From the viewpoint of Indian Muslims the post-independence era may be
divided in three distinct phases:-- The initial period (1947-65) 2; second
phase 1965-1971; and the current one,- post-1971 period. The initial
period after independence was characterized by unsettled conditions,
turmoil and political uncertainty. The period follows partition and ends
with Indo-Pak conflict followed by Tashkent Agreement. During that period,
divided Muslim families were the worst to suffer. Initially there was
complete black out for them. Those living in India were worried for the
safety of their kith and kin across the border. Similar was the case of
those who had migrated to Pakistan. There was no direct link between them
for a long time.
After Tashkent Agreement communication lines were resumed via London,
Dubai or even Toronto, depending on availability of common contacts. In
that period also the feeling of uncertainty about future persisted.
Gradually the realization dawned upon Muslims that for all practical
purposes Pakistan was a foreign country. It would be futile to expect
relief and redress from there. The main feature of the1947-65 phase was
large-scale disinvestment by Muslims voluntarily and compulsorily. It was
voluntary when Muslims disposed of their property for migration or
daughter’s marriage or any other purpose. They were dispossessed of
their assets after enforcement of evacuee property laws due to migration
of their relatives to Pakistan. The disinvestment in 1947-65 was not
balanced by acquisition of property or assets except by gift to avoid
acquisition by government as evacuee property. Muslim land-owners were
adversely affected by land reforms, wherever undertaken.

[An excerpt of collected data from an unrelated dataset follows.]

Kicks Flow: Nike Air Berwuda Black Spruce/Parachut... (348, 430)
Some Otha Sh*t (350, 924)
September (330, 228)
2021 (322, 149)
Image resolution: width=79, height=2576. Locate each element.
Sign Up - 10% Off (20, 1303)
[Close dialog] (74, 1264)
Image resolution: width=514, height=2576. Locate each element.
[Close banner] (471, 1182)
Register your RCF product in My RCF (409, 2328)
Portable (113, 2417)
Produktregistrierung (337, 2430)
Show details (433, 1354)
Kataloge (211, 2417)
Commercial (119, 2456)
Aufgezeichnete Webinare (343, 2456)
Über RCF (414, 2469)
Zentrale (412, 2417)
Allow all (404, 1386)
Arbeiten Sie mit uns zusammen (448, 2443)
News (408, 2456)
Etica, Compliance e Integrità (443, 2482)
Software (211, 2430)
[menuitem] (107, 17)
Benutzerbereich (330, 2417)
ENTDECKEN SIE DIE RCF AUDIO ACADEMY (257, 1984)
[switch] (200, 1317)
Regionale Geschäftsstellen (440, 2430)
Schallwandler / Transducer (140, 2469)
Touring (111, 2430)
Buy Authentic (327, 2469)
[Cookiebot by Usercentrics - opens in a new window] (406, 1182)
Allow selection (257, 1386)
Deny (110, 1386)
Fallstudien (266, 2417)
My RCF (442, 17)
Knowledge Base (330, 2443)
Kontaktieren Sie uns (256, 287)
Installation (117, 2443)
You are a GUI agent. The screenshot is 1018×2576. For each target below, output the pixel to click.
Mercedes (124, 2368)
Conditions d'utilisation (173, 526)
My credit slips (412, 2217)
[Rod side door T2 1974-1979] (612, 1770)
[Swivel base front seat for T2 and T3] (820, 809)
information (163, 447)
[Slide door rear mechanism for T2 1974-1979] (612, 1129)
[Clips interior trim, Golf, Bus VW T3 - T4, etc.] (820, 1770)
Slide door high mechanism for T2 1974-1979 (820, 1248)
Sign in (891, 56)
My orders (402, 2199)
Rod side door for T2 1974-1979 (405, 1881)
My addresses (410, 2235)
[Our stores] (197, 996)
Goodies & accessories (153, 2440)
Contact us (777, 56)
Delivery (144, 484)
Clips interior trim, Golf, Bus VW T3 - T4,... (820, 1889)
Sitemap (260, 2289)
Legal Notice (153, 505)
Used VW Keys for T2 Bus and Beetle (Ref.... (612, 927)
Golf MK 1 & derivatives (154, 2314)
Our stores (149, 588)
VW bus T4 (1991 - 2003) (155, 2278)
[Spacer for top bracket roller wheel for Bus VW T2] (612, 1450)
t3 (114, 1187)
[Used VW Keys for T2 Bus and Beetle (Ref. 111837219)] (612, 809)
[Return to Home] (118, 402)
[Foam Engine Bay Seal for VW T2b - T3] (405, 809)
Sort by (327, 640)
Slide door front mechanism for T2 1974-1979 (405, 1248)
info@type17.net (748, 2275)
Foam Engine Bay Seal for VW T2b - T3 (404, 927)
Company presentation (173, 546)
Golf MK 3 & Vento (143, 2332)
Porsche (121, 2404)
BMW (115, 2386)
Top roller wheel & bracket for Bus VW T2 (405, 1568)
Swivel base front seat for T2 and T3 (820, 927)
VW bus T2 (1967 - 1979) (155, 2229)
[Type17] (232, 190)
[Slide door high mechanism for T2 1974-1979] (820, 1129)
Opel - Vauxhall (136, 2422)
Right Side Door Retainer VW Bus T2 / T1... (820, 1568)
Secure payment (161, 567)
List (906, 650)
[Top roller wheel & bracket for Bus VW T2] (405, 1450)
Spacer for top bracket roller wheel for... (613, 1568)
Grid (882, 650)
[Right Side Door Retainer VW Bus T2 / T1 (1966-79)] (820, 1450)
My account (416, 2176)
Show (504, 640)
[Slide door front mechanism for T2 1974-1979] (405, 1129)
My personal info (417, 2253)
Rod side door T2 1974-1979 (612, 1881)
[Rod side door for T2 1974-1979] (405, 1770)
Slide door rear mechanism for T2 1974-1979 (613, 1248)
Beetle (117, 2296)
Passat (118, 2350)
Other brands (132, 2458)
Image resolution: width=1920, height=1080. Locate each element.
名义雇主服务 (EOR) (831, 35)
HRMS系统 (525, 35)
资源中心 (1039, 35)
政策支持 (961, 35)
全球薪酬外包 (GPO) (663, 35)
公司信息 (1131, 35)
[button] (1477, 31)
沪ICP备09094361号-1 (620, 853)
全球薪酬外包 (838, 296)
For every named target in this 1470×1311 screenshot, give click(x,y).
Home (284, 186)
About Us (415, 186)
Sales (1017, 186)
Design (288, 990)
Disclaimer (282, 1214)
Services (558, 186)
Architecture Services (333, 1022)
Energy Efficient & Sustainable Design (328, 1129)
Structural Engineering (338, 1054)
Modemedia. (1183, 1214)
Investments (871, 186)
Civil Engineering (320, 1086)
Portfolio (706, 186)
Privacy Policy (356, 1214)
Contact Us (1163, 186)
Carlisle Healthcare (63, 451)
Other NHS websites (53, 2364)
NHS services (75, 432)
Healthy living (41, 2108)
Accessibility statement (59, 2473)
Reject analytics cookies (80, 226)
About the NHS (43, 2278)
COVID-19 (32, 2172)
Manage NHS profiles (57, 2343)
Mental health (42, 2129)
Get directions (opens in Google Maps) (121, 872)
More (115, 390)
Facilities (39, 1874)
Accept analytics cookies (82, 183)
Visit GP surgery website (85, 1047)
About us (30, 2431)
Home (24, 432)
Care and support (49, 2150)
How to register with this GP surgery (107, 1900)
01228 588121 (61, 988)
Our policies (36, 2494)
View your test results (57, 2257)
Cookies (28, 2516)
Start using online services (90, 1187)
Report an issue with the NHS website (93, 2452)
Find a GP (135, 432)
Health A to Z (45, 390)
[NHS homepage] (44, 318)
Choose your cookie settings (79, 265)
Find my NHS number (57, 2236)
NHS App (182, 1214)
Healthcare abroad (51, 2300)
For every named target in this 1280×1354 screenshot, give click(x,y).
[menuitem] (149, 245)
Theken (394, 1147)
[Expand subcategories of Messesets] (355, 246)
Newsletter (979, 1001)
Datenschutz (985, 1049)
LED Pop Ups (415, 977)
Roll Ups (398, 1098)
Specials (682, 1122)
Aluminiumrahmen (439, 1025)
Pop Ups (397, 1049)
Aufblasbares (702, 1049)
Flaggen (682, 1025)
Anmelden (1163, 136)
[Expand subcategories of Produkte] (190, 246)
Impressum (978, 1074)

In the second phase, 1965-71 things got settled but there was still
confusion about their future. The process of disinvestment by Muslims
ceased in that period. However enthusiasm for investment or enterprise is
not noticed in that period.
Economic generalization about Indian Muslims cannot be established by
statistics. As one who has been persistently engaged in formulating a
thesis about the economic situation of Indian Muslims, I have observed
three important indicators of economic decision-making by Muslims. (a)
Their attitude to building houses or acquiring property (b) their interest
in starting and running enterprises (c) the keenness of Muslim youth in
appearing for competitive examinations.
Between 1947 and 1965 the attitude of Muslims in all three categories has
been negative. The three categories indicate the long period vision of an
individual. An individual builds a house or starts a business or prepares
for competition, when he has a long-term vision of a secure future. That
motivation was absent between 1947 and 1965. It was weak between 1965 and
1971. The Indo-Pak conflict of 1971, the defeat of Pakistan and the
emergence of Bangladesh were a watershed in shaping the economic attitude
of Indian Muslims. Pakistan’s defeat came as a severe jolt to them. The
fate of Muhajirs in Pakistan and Biharis in Bangladesh added to their
In post 1971 period there has been a spurt in their interest in building
houses, colonies and cooperative house-building societies. There is a
sudden growth of awareness of their educational backwardness. They have
engaged themselves in trade and commerce and manufacturing, whatever
opportunities available. The efforts of individuals have borne fruits.
However there has been no serious collective effort to accelerate their
economic revival. That requires a well-organized centre with complete
information about risks and opportunities. The centre should serve them by
guiding them towards progress by identifying areas of growth and
opportunities. It should be in a position to send alarm signals about
impending recession in a particular area. The era of voluntary, honorary
public servce is over. We need a cadre of well-paid committed community
Indian Muslims have missed the bus during four decades of planned economy.
They should avail of opportunities presented by the era of liberalization
and globalization. For that a sense of economic realism is urgent.